The input START

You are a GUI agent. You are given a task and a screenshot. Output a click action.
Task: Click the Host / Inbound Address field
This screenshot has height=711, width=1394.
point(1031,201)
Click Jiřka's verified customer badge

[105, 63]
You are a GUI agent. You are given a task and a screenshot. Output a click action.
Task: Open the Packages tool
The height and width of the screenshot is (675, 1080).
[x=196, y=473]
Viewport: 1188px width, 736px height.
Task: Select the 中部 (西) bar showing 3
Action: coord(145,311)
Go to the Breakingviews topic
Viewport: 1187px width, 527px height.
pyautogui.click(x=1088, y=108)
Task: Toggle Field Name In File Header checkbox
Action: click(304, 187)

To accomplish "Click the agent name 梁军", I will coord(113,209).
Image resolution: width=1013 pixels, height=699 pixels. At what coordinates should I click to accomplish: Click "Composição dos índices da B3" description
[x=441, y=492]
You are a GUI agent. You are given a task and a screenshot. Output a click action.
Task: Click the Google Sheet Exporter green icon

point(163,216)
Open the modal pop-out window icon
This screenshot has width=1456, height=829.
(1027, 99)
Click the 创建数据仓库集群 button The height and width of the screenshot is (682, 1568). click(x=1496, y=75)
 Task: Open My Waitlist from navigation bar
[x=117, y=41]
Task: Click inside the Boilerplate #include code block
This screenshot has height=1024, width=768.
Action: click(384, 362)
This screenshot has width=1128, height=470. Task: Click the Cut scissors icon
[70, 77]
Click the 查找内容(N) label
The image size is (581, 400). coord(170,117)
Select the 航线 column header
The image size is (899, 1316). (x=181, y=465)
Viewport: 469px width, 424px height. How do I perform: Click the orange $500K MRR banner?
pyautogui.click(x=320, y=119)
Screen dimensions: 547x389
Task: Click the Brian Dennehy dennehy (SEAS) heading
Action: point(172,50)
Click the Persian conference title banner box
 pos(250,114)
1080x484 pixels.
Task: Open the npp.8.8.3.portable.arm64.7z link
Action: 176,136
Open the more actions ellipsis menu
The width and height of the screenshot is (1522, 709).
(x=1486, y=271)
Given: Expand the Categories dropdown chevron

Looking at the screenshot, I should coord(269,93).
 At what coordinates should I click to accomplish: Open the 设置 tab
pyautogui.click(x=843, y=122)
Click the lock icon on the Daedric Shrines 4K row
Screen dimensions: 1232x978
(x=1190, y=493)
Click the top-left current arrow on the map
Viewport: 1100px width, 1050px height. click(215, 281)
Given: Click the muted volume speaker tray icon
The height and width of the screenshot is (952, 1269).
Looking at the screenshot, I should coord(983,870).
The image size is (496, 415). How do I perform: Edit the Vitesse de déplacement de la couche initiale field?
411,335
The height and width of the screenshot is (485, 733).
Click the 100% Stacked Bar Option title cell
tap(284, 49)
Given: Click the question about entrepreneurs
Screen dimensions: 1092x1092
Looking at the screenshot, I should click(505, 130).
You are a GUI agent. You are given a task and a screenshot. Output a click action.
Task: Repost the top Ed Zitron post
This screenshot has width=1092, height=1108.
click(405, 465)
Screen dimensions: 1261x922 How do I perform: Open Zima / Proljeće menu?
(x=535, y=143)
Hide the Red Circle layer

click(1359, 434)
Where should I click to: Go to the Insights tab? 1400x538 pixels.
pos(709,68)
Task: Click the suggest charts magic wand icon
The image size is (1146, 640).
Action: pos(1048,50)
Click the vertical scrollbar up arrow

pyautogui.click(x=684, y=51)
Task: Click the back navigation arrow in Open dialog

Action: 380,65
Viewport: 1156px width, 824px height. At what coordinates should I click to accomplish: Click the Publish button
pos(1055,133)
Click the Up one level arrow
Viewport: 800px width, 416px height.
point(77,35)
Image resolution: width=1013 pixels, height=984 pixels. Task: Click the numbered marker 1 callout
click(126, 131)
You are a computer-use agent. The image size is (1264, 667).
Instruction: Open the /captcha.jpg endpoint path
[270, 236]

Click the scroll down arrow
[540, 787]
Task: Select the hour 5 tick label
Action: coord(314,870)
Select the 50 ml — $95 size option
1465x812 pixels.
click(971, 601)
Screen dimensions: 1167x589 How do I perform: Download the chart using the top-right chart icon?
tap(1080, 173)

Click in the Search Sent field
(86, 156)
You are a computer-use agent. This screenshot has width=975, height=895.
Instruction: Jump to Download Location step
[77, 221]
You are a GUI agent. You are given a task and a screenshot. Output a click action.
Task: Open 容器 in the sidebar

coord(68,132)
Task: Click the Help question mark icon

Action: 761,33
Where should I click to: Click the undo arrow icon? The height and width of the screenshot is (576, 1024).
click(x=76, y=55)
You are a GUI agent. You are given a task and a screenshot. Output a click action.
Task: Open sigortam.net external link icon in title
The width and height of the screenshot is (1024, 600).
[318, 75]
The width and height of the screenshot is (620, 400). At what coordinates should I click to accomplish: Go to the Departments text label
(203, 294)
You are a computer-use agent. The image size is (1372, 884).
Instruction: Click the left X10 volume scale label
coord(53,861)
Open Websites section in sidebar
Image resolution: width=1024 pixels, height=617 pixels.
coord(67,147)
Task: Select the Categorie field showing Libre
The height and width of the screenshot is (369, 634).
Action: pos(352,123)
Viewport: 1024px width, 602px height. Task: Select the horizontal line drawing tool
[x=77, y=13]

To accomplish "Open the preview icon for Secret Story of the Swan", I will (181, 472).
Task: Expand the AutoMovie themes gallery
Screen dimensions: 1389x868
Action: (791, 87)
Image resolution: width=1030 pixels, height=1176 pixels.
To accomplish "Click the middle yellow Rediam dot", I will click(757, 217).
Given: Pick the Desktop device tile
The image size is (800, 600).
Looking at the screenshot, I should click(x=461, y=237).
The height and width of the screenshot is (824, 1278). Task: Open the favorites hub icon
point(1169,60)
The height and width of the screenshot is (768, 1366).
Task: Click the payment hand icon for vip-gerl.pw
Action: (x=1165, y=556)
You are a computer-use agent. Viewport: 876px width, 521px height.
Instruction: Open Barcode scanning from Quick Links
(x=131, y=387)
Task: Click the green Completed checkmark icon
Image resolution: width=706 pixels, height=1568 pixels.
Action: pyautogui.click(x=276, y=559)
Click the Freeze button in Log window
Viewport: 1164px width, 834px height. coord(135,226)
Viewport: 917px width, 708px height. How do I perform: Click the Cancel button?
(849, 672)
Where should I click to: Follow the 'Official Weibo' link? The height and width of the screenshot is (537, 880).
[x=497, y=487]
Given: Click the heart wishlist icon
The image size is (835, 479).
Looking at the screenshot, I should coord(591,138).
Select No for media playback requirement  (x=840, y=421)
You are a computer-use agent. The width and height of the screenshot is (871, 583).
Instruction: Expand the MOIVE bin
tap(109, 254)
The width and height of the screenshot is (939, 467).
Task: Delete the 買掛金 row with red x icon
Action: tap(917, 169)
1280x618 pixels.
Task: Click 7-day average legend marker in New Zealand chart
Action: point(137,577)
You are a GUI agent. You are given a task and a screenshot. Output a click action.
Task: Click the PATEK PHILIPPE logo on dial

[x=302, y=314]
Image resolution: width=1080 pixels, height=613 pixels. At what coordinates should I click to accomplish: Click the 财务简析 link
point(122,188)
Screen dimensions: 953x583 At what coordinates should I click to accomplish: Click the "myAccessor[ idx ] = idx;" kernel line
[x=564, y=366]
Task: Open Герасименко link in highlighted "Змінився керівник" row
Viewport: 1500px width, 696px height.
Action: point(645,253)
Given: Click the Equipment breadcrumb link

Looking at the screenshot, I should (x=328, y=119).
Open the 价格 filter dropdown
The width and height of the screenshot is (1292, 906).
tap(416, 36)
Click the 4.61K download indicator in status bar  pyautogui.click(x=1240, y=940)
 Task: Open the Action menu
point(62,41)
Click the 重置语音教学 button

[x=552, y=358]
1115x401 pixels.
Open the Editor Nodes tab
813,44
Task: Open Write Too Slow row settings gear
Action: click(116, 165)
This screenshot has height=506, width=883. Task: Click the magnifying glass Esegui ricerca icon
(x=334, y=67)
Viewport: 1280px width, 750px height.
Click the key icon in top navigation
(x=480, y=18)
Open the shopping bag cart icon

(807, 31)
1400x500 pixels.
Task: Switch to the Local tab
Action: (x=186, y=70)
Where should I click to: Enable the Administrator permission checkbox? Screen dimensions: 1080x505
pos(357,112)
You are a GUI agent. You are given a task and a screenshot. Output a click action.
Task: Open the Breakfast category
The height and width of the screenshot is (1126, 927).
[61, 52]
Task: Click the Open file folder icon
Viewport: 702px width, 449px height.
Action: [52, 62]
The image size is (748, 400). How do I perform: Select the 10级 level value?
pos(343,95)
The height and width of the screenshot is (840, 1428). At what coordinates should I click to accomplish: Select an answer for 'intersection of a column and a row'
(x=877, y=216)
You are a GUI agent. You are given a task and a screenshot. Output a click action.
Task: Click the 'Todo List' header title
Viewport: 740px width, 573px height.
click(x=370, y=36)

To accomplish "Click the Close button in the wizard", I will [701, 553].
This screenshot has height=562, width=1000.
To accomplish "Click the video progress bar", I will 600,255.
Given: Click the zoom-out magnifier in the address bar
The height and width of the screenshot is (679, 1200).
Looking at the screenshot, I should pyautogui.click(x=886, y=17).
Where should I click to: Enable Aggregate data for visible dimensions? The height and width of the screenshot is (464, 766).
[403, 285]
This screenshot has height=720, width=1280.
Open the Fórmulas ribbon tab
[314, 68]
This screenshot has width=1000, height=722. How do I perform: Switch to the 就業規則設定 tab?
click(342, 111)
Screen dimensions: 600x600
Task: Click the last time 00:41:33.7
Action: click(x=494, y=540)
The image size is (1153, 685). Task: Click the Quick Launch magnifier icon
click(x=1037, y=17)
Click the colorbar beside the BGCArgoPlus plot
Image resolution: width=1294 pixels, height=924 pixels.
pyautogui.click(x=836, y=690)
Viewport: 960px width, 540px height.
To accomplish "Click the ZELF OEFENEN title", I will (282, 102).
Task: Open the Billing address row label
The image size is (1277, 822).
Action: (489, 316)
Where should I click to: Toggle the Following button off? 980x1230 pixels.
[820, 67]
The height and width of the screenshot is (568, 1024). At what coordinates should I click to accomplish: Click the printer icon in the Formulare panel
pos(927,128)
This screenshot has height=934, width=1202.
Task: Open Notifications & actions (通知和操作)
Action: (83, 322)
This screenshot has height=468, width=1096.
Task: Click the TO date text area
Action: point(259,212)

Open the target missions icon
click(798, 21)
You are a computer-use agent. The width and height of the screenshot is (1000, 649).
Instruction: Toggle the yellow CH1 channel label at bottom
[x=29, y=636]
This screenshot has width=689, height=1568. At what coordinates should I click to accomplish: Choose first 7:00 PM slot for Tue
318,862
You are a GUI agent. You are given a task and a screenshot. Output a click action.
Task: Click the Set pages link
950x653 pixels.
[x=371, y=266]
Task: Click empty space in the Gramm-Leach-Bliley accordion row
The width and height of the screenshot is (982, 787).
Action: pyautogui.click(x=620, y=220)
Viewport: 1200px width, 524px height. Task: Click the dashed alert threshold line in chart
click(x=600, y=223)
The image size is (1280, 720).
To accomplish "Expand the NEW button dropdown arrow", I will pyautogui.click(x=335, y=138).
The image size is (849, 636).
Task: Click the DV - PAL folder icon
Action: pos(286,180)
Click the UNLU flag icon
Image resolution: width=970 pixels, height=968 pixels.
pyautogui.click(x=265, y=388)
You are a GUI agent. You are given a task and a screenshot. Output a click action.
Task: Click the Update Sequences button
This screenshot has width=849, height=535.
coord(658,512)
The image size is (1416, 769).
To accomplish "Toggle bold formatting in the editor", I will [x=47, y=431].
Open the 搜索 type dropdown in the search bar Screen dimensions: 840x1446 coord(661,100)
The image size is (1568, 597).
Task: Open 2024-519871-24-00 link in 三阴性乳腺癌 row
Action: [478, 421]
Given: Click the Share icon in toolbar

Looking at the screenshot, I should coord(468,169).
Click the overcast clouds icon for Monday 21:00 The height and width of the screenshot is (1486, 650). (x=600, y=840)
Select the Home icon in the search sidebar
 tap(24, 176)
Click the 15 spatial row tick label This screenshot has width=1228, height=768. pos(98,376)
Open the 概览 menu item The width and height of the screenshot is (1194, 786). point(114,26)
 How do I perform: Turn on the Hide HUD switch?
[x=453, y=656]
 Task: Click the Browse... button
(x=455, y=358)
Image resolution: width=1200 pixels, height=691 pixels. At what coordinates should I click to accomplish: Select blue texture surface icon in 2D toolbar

The input END

■ Problem statement ■
Copy out every line from the data above that has "computer" in it.

■ Answer to the exercise ■
You are a computer-use agent. The image size is (1264, 667).
You are a computer-use agent. This screenshot has width=975, height=895.
You are a computer-use agent. The image size is (1372, 884).
You are a computer-use agent. Viewport: 876px width, 521px height.
You are a computer-use agent. The width and height of the screenshot is (871, 583).
You are a computer-use agent. The width and height of the screenshot is (1000, 649).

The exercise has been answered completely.